EXERCISE PROMPT | Each line of the data that includes the string "will" is to be copied out.

INPUT |
• • • • • • •
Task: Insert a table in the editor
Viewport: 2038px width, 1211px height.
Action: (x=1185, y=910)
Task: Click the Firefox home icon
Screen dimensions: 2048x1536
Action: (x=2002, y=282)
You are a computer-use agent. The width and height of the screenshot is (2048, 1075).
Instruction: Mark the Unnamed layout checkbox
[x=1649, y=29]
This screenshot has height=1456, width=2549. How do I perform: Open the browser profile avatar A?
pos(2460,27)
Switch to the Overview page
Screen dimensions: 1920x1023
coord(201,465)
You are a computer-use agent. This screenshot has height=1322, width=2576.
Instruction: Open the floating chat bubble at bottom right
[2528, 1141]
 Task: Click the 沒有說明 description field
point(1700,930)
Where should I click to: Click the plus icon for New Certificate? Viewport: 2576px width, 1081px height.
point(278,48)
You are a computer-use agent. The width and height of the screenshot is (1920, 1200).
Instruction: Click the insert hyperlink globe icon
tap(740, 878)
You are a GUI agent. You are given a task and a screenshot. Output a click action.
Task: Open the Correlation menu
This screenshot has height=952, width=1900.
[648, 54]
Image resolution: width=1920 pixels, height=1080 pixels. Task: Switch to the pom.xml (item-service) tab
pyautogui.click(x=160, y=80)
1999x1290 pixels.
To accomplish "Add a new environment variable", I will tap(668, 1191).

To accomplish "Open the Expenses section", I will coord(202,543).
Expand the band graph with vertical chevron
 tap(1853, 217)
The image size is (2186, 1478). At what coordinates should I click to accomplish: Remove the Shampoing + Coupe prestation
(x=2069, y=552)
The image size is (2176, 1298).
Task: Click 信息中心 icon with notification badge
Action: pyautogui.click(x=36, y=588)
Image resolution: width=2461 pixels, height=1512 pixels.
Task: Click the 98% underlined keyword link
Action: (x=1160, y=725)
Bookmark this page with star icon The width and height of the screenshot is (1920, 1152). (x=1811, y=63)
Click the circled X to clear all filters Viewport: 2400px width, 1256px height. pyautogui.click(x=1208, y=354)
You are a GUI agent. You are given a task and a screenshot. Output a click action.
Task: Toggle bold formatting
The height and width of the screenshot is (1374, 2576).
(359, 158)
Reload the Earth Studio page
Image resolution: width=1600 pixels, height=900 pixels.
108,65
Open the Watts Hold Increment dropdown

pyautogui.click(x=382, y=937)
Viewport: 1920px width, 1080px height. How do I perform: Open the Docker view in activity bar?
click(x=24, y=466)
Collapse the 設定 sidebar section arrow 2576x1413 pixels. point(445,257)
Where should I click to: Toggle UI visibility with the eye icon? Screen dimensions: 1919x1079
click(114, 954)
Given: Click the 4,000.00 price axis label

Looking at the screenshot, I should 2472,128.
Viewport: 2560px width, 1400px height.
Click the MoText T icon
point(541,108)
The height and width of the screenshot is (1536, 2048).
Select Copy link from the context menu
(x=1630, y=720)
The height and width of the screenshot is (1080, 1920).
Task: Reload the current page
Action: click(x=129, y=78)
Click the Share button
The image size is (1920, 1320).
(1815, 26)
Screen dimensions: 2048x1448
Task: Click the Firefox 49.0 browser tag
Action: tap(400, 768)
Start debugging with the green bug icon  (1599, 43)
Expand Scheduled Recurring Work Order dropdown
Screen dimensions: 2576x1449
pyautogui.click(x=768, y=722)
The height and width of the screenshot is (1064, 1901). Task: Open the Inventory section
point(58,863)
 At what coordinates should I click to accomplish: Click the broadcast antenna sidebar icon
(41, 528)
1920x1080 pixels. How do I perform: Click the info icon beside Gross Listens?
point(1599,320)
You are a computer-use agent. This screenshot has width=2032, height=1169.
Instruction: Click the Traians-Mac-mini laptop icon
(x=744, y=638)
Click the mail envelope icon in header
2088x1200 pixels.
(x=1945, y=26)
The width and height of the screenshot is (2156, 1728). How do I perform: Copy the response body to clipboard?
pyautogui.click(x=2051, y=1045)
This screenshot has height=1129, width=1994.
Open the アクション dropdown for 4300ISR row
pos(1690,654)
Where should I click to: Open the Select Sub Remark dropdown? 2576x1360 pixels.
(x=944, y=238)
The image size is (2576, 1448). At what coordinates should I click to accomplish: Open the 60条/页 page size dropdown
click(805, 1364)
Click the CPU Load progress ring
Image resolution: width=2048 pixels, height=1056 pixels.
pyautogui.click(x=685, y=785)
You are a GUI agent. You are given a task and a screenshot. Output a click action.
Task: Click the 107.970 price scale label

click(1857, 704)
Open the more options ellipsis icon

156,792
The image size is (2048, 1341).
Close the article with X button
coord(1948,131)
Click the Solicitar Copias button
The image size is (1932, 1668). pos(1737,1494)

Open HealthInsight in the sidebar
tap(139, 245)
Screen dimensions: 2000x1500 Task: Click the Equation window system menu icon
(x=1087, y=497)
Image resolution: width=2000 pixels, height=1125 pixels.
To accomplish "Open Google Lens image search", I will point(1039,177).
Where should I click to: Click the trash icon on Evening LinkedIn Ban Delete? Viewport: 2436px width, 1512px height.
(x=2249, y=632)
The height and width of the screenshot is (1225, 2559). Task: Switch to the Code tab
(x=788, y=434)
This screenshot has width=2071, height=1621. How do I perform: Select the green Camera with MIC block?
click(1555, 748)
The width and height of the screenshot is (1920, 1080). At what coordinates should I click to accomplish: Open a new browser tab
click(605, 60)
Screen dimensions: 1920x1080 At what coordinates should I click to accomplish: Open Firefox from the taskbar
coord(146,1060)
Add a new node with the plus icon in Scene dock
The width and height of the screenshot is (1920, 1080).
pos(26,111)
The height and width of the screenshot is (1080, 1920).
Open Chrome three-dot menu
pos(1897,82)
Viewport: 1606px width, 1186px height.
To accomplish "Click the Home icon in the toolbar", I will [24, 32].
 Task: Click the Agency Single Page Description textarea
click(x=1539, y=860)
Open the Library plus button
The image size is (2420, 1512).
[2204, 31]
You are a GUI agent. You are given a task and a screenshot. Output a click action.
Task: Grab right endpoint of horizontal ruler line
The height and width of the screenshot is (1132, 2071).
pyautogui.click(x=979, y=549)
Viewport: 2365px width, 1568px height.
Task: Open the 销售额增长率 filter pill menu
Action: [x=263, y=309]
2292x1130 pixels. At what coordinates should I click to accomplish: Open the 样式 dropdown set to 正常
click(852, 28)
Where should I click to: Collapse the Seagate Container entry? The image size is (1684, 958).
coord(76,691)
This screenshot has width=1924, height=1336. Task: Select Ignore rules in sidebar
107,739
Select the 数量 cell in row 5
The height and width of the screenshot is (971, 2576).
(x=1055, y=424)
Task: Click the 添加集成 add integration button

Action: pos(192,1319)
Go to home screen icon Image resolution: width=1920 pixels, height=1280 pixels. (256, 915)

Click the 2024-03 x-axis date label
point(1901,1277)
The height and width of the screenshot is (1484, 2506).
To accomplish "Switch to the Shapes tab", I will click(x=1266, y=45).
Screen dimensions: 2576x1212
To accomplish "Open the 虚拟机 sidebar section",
• • • • • • •
ANSWER SECTION |
To accomplish "Add a new environment variable", I will tap(668, 1191).
To accomplish "Open the Expenses section", I will coord(202,543).
To accomplish "Open Google Lens image search", I will point(1039,177).
To accomplish "Click the Home icon in the toolbar", I will [24, 32].
To accomplish "Switch to the Shapes tab", I will click(x=1266, y=45).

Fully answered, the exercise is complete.